TS : A ce point c’est très bien que je puisse parler de ça, c’est certainement le seul moment ; le seul « lieu » où je puisse le faire car d’habitude je n’en parle pas… Habituellement je garde ça à un niveau très personnel, même dans la musique… nous avons travaillé sur des symboles, sur des idées très vastes, très nombreux et de ce fait nous avons un grand nombres d’auditeurs très différents et qui se concentrent sur ces choses, et c’est merveilleux d’une certain manière, et parfois, ce n’est pas si merveilleux que cela parce que chacun apporte ces idées propres et nous pouvons nous sentir un peu irresponsables… D’une certaine manière je suis parfois entravé par ce que le musique reflète de moi-même et par ce qu’elle me fait, c’est pour cela que je préserve un peu plus de ce qui est, actuellement, intensément personnel.
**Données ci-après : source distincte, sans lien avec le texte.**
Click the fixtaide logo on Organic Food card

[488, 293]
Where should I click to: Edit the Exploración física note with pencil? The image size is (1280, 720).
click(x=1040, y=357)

Mais maintenant je peux dire que cette étude très intensive, l’ésotérisme musulman, tout ça… sur lequel je me suis penché pendant une très longue période, douze ans… cette façon de faire était très sèche, c’était comme une terre aride, très intellectuelle à partir de laquelle rien ne pouvait pousser, toutefois cette étude, froide, détachée, très intellectuelle de l’ésotérisme musulman aura certainement brisé quelque chose qui m’a amené à pouvoir concevoir la théologie… d’une façon ultime la théologie elle même, cette rupture avec un rationalisme dur… il y a douze ans de cela je n’aurais certainement pas été capable de lire les Pères comme je le fais aujourd’hui… Une réponse très convenue, non ? Mais vraiment c’est ce qui m’a permis de comprendre la balance entre le coeur, l’intuition et l’intellect… c’est quelque chose de très important…
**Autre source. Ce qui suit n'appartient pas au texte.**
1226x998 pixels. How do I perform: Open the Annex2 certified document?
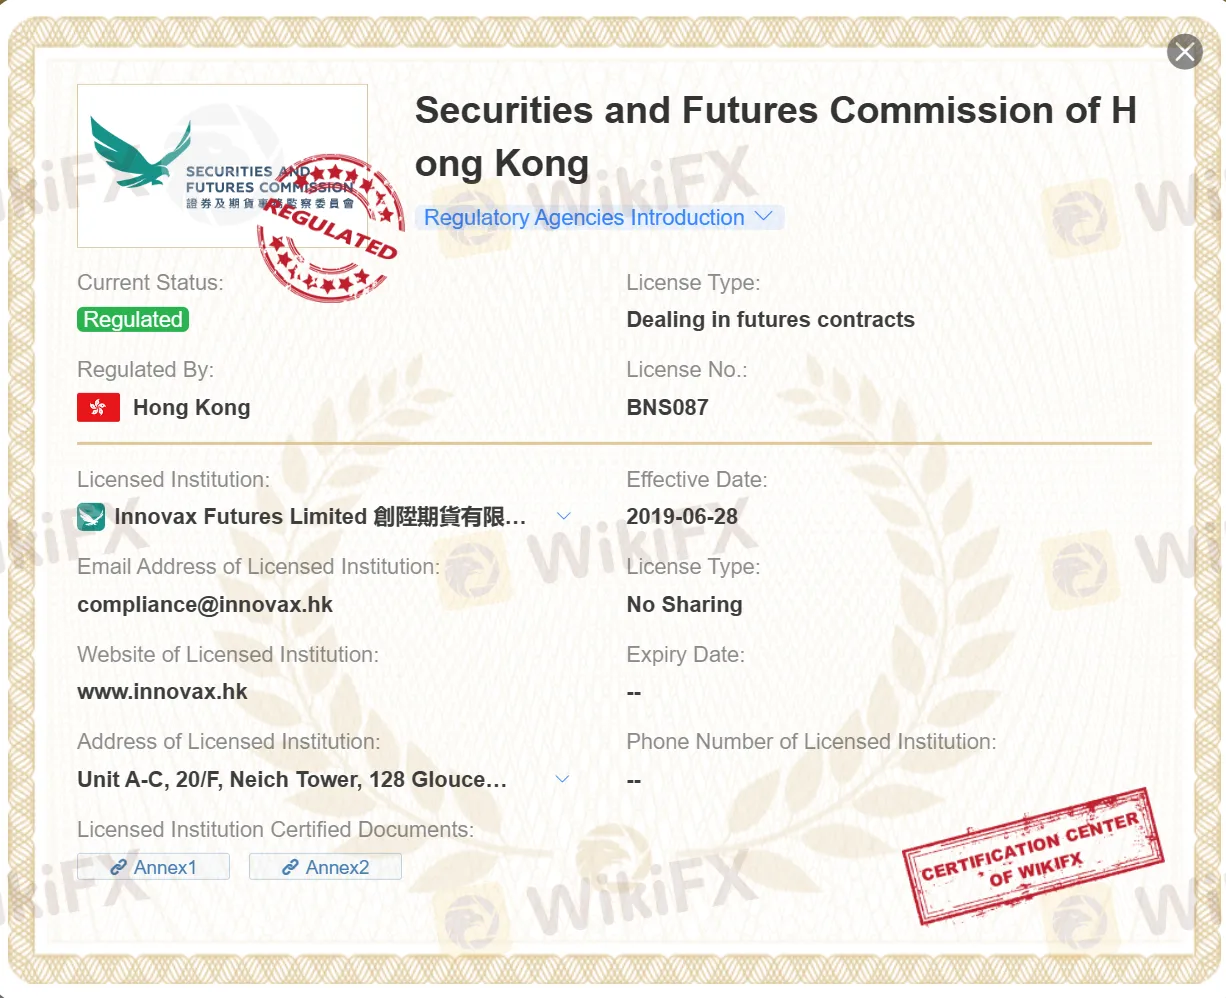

Compte-rendu du concert d’APAtT et Secret Chiefs Three à L’Antipode, le 17 octobre 2011, qu’Unidivers avait annoncé dans ses pages. Une réjouissance sonore et spirituelle ! Et félicitations à l’Antipode pour la pertinence de sa programmation qui ne se dément pas.
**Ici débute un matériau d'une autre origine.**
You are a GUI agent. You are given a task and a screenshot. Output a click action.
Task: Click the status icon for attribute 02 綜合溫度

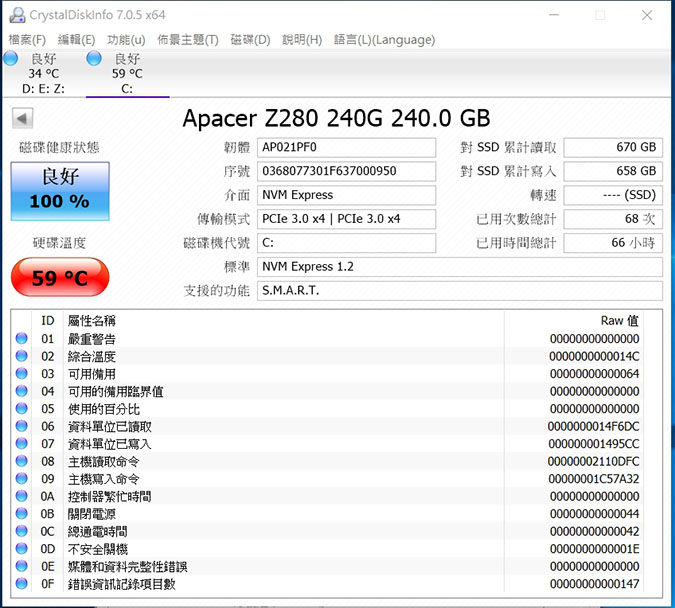[x=22, y=357]
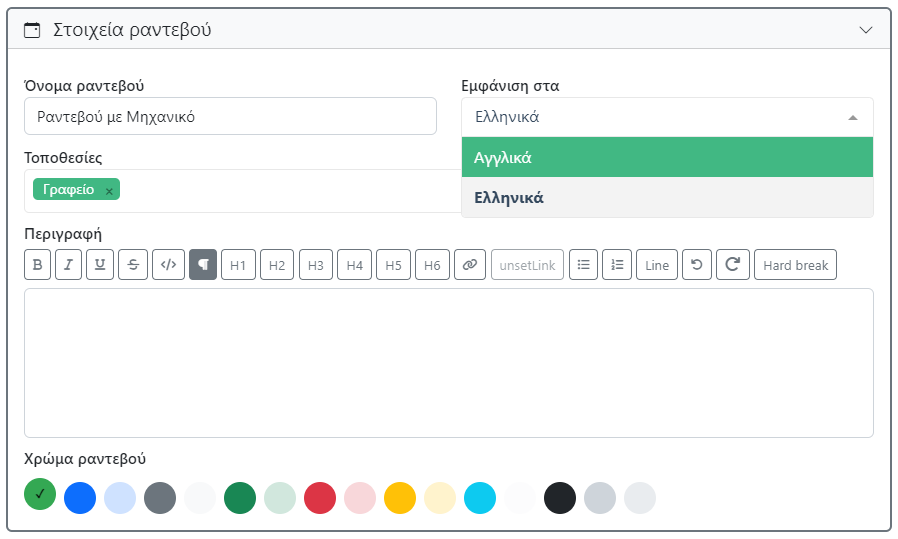Toggle bold formatting in description toolbar

tap(37, 265)
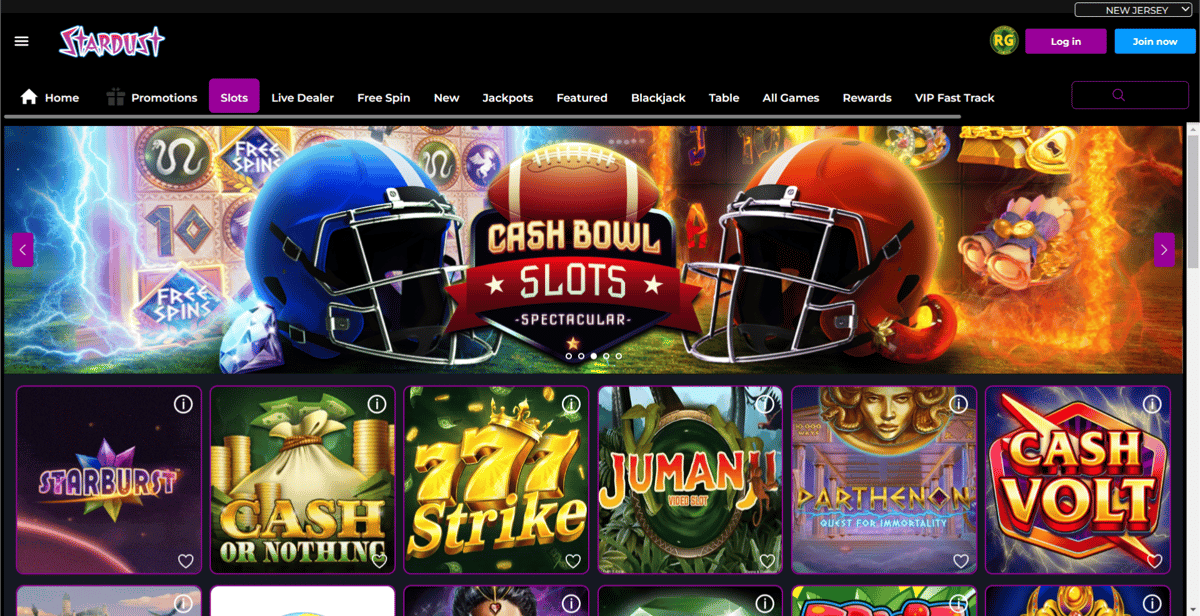The image size is (1200, 616).
Task: Open info icon on Jumanji tile
Action: click(765, 404)
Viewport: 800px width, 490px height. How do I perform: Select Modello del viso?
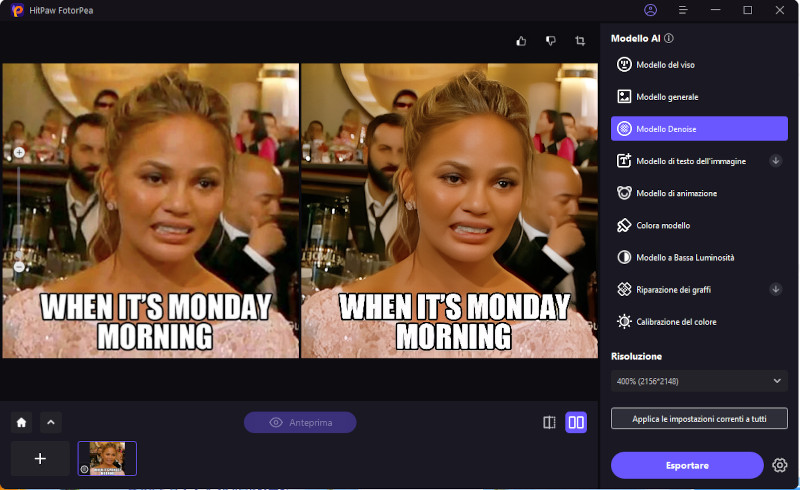[699, 65]
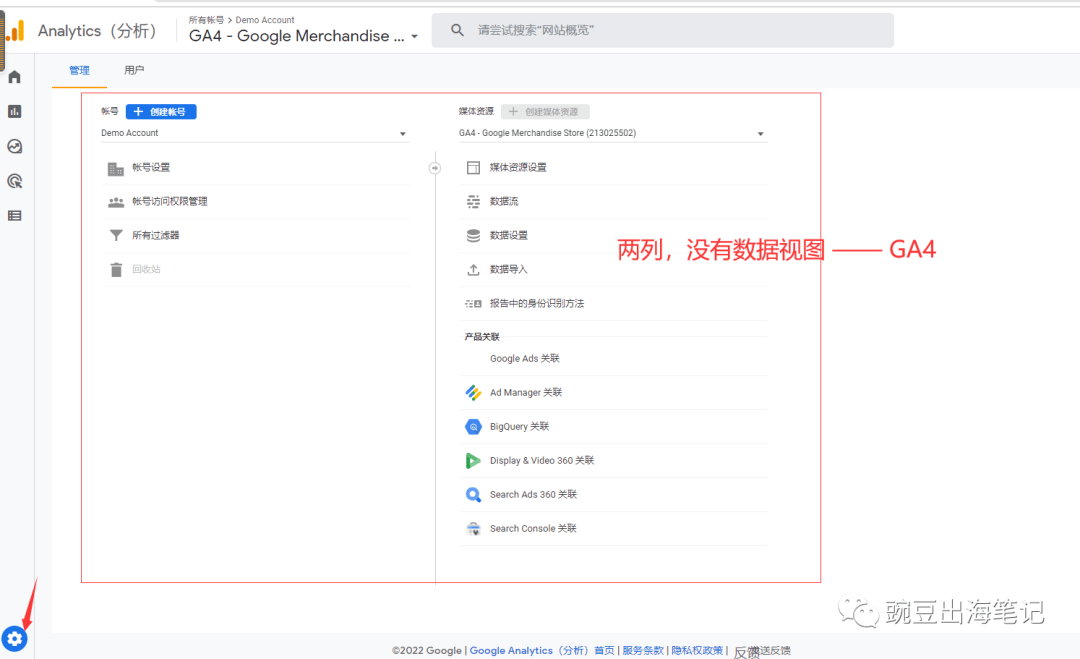Click the admin gear icon at bottom left
Image resolution: width=1080 pixels, height=659 pixels.
click(x=14, y=638)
 L’organisateur des tournées des Anglais de APAtT et des Américains de SC3 se fait appeler Madame Macario et dénomme les concerts qu’il organise « les folles soirées de Mme Macario ». En fait de « folies », Rennes croit avoir tout vu et n’aura, finalement, jamais rien vu… Tout dépend de l’orientation et de l’énergie… Ce 17 octobre 2011, à L’Antipode, les présents furent servis ! Du dadaïsme électro-choc de APAtT aux extrémités orientalo-métal des Secret Chiefs Three…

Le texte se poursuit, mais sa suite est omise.